Juanito Dorado se dedicaba al transporte con caballos de los paquetes que llegaban a la estación para los distintos comercios de la villa. Le encargaba a mi padre cargas de argaña para los caballos a los que les venía bien para equilibrar la dieta aportada por los piensos compuestos.
No puedo asegurar que ya nadie roza en las cuestas, aparte del bajón que sufrió la cabaña ganadera en la zona, la forma de estabular y los medios de que se dispone, hacen prescindible el uso de la cama de rozo para el ganado. El mantenimiento de la cama seca para el ganado era primordial ya no sólo para la limpieza y comodidad de las vacas, sino también para la producción del estiércol. Así se aseguraba el abono con materia natural orgánica a las tierras de labor y a las praderías. Hoy se dice de quien lo practica que tiene un cultivo ecológico y se le da una importancia terrible, porque la tiene. La mayoría usa el abono químico. Entonces, cuando el tiempo de los rozadores, su usa resultaba caro a los ya menguados beneficios de la producción lechera. El campo apenas daba para la subsistencia familiar. Había que hacer algún otro jornal para compensar ese desfase entre los gastos y los beneficios. Si se iba de jornal, no se podía ir a rozar, pero en cambio sí comprar los productos químicos para el abono.  

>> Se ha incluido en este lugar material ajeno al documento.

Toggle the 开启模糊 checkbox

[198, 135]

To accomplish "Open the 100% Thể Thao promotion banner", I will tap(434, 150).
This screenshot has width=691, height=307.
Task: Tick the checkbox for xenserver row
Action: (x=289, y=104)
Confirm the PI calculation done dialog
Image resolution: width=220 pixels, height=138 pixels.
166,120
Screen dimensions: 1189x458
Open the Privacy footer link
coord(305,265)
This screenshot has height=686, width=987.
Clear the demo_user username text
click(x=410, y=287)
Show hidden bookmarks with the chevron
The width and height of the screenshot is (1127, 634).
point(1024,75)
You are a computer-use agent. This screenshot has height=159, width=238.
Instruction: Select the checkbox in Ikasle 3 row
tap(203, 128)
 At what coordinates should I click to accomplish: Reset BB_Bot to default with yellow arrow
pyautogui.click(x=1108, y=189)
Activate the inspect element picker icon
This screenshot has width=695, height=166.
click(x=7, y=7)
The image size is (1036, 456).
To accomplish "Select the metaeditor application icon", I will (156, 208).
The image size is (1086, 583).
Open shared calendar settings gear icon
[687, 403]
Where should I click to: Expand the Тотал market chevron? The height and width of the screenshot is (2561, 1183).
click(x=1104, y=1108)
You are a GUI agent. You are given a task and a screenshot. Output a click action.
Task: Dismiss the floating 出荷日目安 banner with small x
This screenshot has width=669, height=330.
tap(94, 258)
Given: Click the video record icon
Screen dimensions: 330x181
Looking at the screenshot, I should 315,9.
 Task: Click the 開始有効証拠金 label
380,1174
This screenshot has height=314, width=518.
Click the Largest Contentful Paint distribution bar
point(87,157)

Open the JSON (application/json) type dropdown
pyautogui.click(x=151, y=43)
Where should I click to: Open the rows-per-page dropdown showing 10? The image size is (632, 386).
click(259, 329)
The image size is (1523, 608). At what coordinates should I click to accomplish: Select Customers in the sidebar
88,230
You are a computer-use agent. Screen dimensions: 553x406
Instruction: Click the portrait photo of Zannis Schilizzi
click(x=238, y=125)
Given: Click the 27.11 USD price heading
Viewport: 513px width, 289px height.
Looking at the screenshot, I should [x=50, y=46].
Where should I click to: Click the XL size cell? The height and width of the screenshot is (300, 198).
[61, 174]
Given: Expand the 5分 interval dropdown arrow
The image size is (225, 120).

Pero como a nadie en el poder se le ocurrió mirar para el campesino, se dejó manga por hombro la cuestión de los precios del mercado. Subieron los impuestos y el coste de los abonos y de los piensos y se estancó el precio de la carne y de la leche, con lo que poco a poco se asfixió al campo. Para qué plantar si la producción no se vende. Los productos nos vienen de otros países, visiblemente más barato, aunque esos abaratamientos los soporten los mismos campesinos con cargos sobre las maquinarias y el petróleo.
Muchos alimentos indican su procedencia ecológica que los hace más caros. Y a mí me molesta quienes veranean en los pueblos y ponen cara de asco ante una boñiga y sólo aspiran a cerrar su segunda residencia con setos de plástico.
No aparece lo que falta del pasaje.